» **LESETEXT**
────────

Das Ergebnis jedenfalls rechtfertigt vollends den logistischen Aufwand (Osborne und Crover sind in Los Angeles, Dillard am Geburtsort der Band, Montesano, Washington, ansässig), der für die Aufnahmen betrieben werden musste.

Die Meister aller Lautstärke-Klassen klingen, wie die Frisur vom Leader aussieht: mittlerweile ein paar graue Strähnen mehr, aber ansonsten wild, wirr und energetisch wie vor Jahrzehnten, wovon bereits die weit vorab eingeschlagenen Brückenköpfe „I Fuck Around“, „Bouncing Rick“, „Caddy Daddy“ und „The Great Good Place“ kündeten.

Klang der erstgenannte Song, dem im Band-Nacken ansässigen Schalk alle Ehre machend, noch wie ein Adoleszenten-Scherz auf Beach Boys-Kosten, bouncte der Rest zwischen Sludge-Punk, Hardcore-Fetzen und doomigem Stoner-Rock herum, sich der sortenreiner Zuordnung wie üblich entziehend.

Die Riffs fahren Achterbahn, der Bass grummelt gefährlich, die Drums treiben vorwärts, zwischen knalligen Brechern mit Industrial-Attitüde und durchaus melodie-affinen Stücken ist unter anderem zu erfahren, welche Probleme „Brian, The Horse-Faced Goon“ hat und brüllt „Fuck You“ ein 11-Sekunden Statement heraus, welches die fast 40-jährige-Historie exakt auf den Punkt bringt.

Mit „Goodnight Sweetheart“ schicken die Melvins ihr Publikum mit einem angenehmen Tinnitus ins Bett.

────────

» **AUSGANGSDATEN**
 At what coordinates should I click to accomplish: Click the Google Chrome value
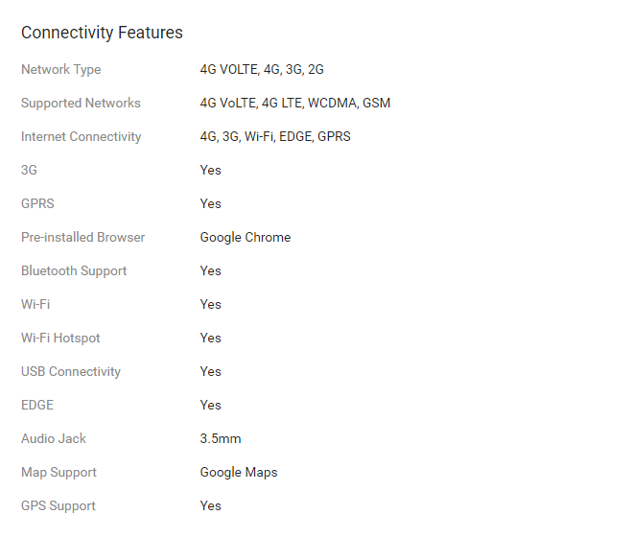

────────

» **ZU ERLEDIGEN**
**1)** Schreiben Sie die Passage des Lesetexts von „Klang der erstgenannte“ bis einschließlich „den Punkt bringt.“ neu und setzen Sie dabei „Karussell“ an die Stelle von „Achterbahn“.
**2)** Übersetzen Sie diesen Satz aus dem Lesetext ins Englische: „Mit „Goodnight Sweetheart“ schicken die Melvins ihr Publikum mit einem angenehmen Tinnitus ins Bett.“

» **ANTWORTEN JE AUFGABE**
**1)**
Klang der erstgenannte Song, dem im Band-Nacken ansässigen Schalk alle Ehre machend, noch wie ein Adoleszenten-Scherz auf Beach Boys-Kosten, bouncte der Rest zwischen Sludge-Punk, Hardcore-Fetzen und doomigem Stoner-Rock herum, sich der sortenreiner Zuordnung wie üblich entziehend.

Die Riffs fahren Karussell, der Bass grummelt gefährlich, die Drums treiben vorwärts, zwischen knalligen Brechern mit Industrial-Attitüde und durchaus melodie-affinen Stücken ist unter anderem zu erfahren, welche Probleme „Brian, The Horse-Faced Goon“ hat und brüllt „Fuck You“ ein 11-Sekunden Statement heraus, welches die fast 40-jährige-Historie exakt auf den Punkt bringt.

**2)** With "Goodnight Sweetheart," the Melvins send their audience to bed with a pleasant tinnitus.